In the years that followed, Levi set out on a period of rediscovery, continuing to support the philanthropic causes May was passionate about and spending more time in the yet-to-be-developed natural surroundings of Spokane.

While on a hike in the rolling hills on the north bank of the Spokane River, Hutton admired the landscape and found inspiration in My Heart Leaps Up, an 1807 poem by William Wordsworth. Envisioning a home for children who, like him, had experienced adversity, Levi started acquiring the 319 acres of land approximately 8 miles east-northeast of downtown Spokane that would become Hutton Settlement.

Noted local architect Harold Whitehouse was tasked with the design and construction of Hutton Settlement’s campus buildings; Levi didn’t give him a budget; instead he asked for something that would last for 250 years.

Hutton Settlement opened in 1919, offering hope, opportunity, a sense of belonging and a home to children facing challenging circumstances. The campus featured a working farm with cattle and pigs as a way to be self-sufficient and accommodate living on the outskirts of town. The original barn still sits at the top of a hill overlooking the campus and providing sweeping views of the nearby development that came to surround Hutton Settlement as Spokane grew to this part of town. Upon his death in 1928, Levi left the land to a private trust, ensuring that all 319 acres would remain untouched and used as he intended. Hutton Settlement is still primarily funded through an endowment, including a portfolio of commercial real-estate holdings left by Levi, eliminating dependence on government funding.

 
 

Hutton employs a “Circle of Security” care model these days, straying from a behavioral model that has long been the standard in other residential care settings. “Our difference is we focus on connection over compliance,” says Director of Education David Milliken.

At 52, the certified National Geographic Educator and graduate from Gonzaga’s Master’s of Organizational Leadership program has spent over half his life living and working at Hutton, serving as the campus director for many years before transitioning to his current position in 2021. Milliken notes that kids often arrive at Hutton with a mistrust of the world or a belief that they themselves have done something wrong.

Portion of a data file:
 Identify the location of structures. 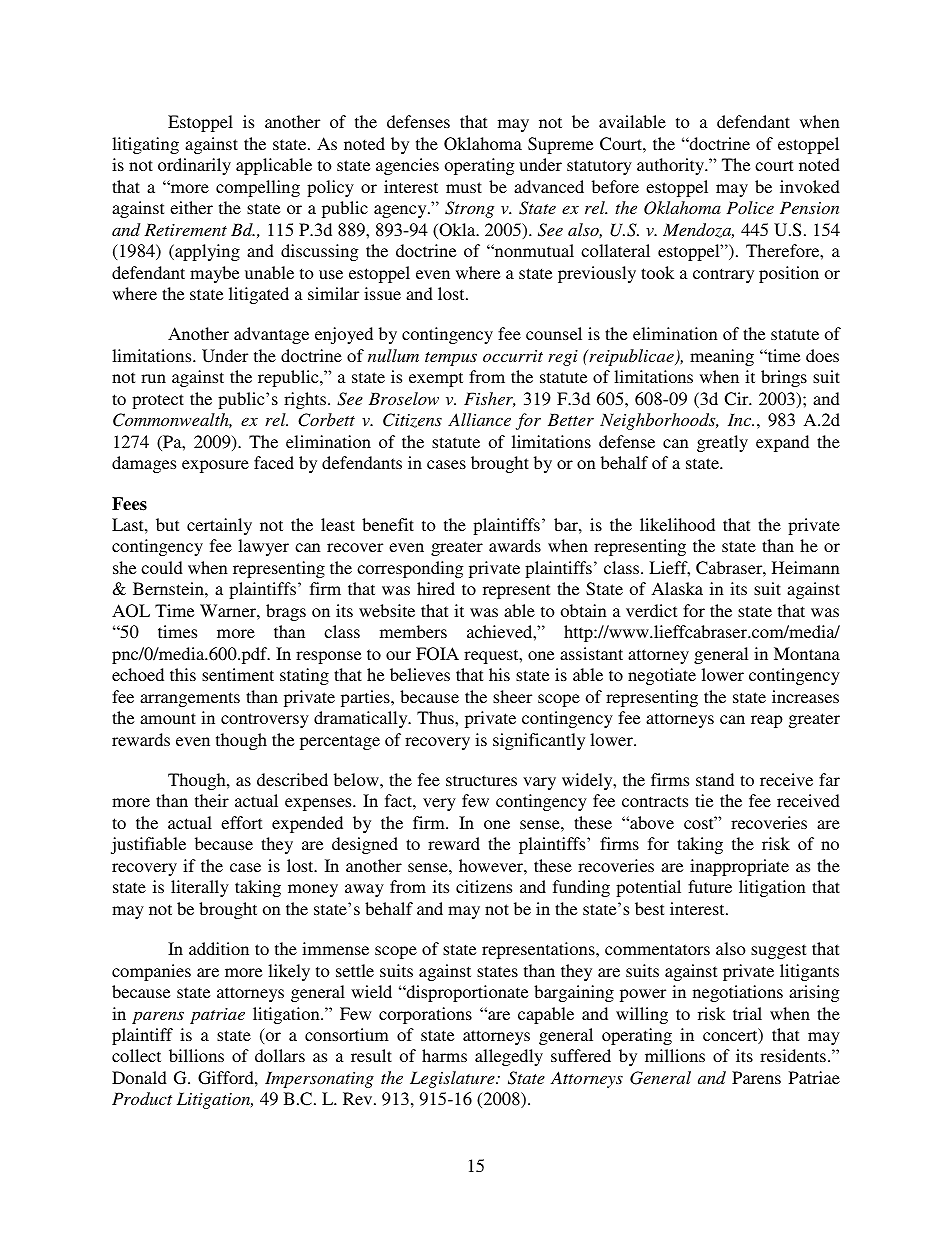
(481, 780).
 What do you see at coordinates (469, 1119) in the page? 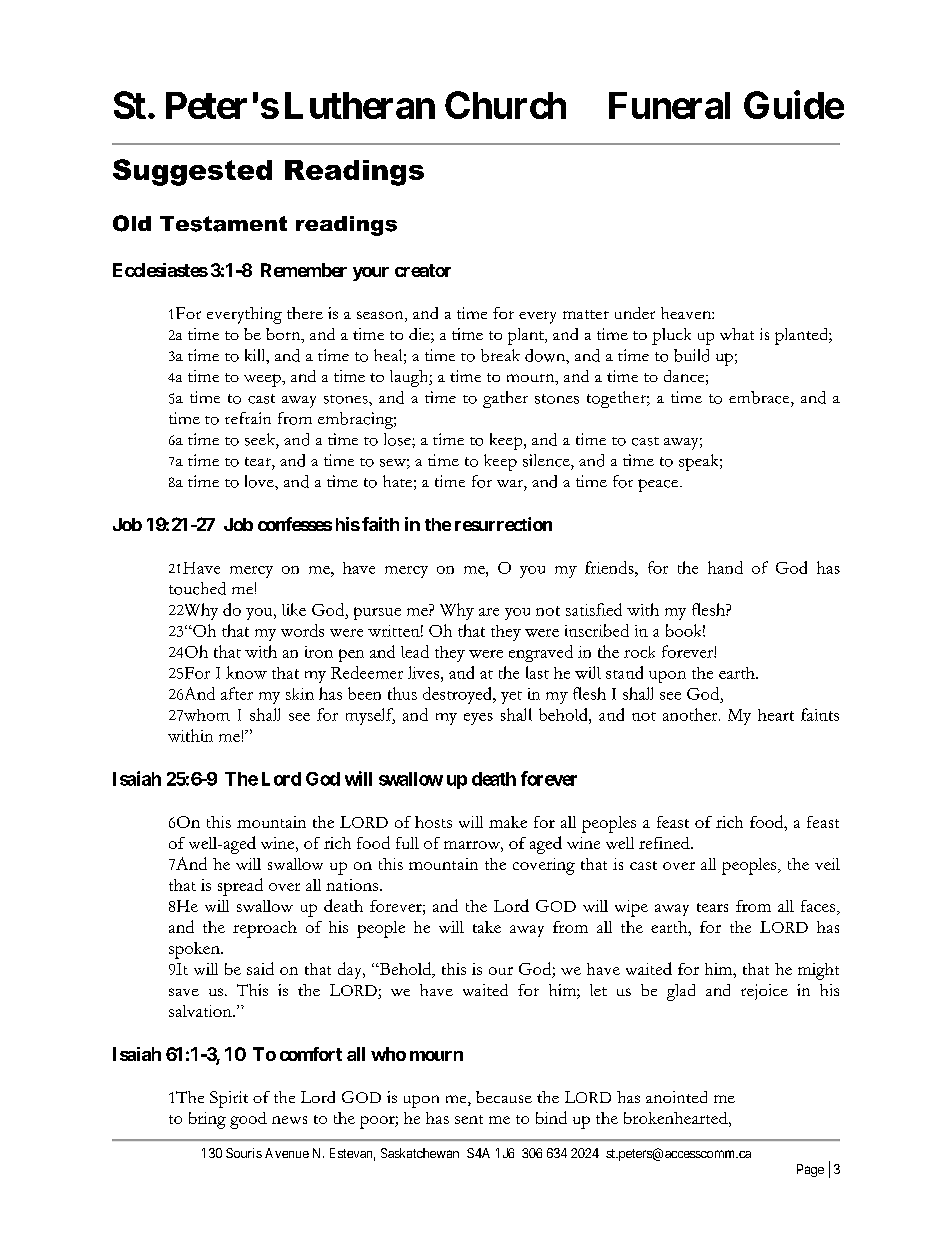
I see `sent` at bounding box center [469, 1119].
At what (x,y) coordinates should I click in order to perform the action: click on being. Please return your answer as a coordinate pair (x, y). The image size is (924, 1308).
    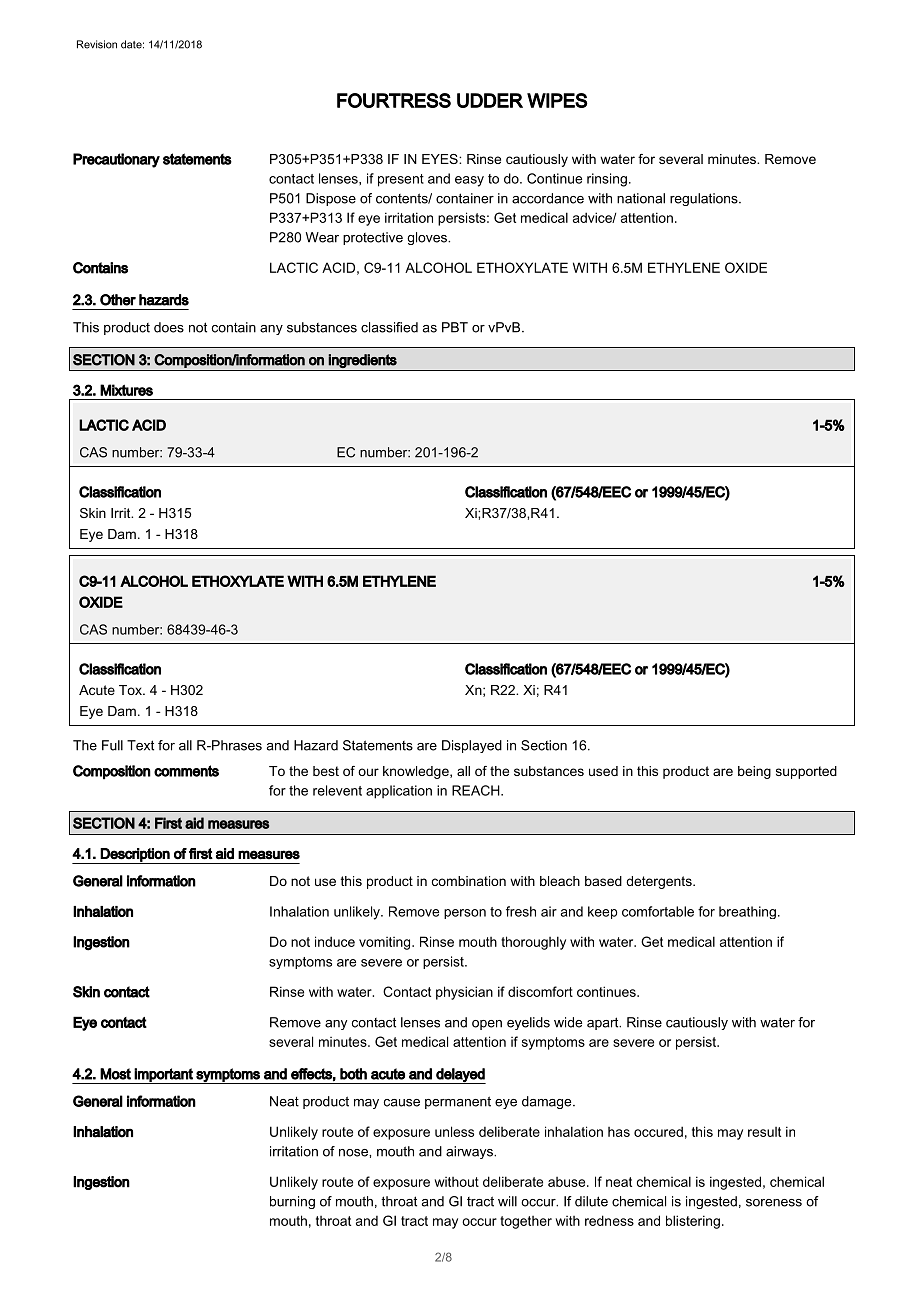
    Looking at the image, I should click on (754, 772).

## Problems
1. In the Hutton Settlement excerpt, what did Levi ask architect Harold Whitehouse for instead of giving him a budget?
2. Please retype the stretch of the Hutton Settlement excerpt from "In the years" through "surroundings of Spokane.".

## Answers in order
1. Something that would last for 250 years.

2.
In the years that followed, Levi set out on a period of rediscovery, continuing to support the philanthropic causes May was passionate about and spending more time in the yet-to-be-developed natural surroundings of Spokane.